Wednesday, May 23, 2012

Skin on Frame Canoe

 I started working at a canoe shop this spring, and while I was brushing up on the technical aspects of canoes to better be able to articulate the merits of various canoes with customers, I stumbled upon the skin on frame building style.  Naturally, I decided that I should make one.  I have a bad habit of losing steam partway through a project and never finishing it, but hopefully this is simple enough in the construction that I can keep chugging along to the end.  So far I've purchased 5 furring strips from the lumberyard, a couple of which I've ripped down into gunwales and a keelson.  I've "dry bent" the two ends by ripping many 1/8" strips and laminating them with glue around a simple plywood form.  I may do the same thing for the ribs, it may be easier for me than building a steam box and toying with that.

 Above you can see the gluing of the scarf joint that joins the keelson (the strip that runs down the center of the canoe) to one of the ends.  It's a simple 5" long lap joint.  After the glue is dry I will probably drill a couple of small dowels into it for reinforcement, and maybe whip the whole joint with cord.

Below is the selection of tools I used to make the scarf joint.  This project so far has required very few tools, which is good for beginning boat builders looking to avoid a huge investment right away.
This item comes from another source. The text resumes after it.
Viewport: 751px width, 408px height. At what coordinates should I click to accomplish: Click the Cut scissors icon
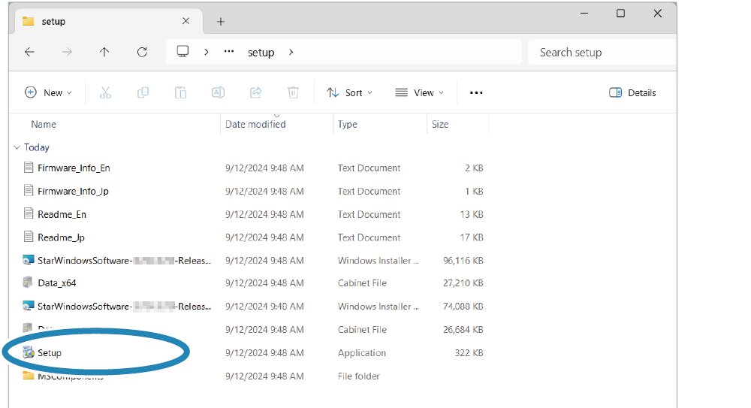point(105,92)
This is my simple form.  It was originally a shelf inside one of those recycled canoe shelves made from the ends of busted canoes.  The shelf didn't fit right, so I rescued it from the trash and drilled a couple of holes.  I decided I was pleased with the curve, so simply used it as-is.  I'll make a different form for the ribs since this is for a 38" wide Old Town, and my boat is going to be 32" at the widest.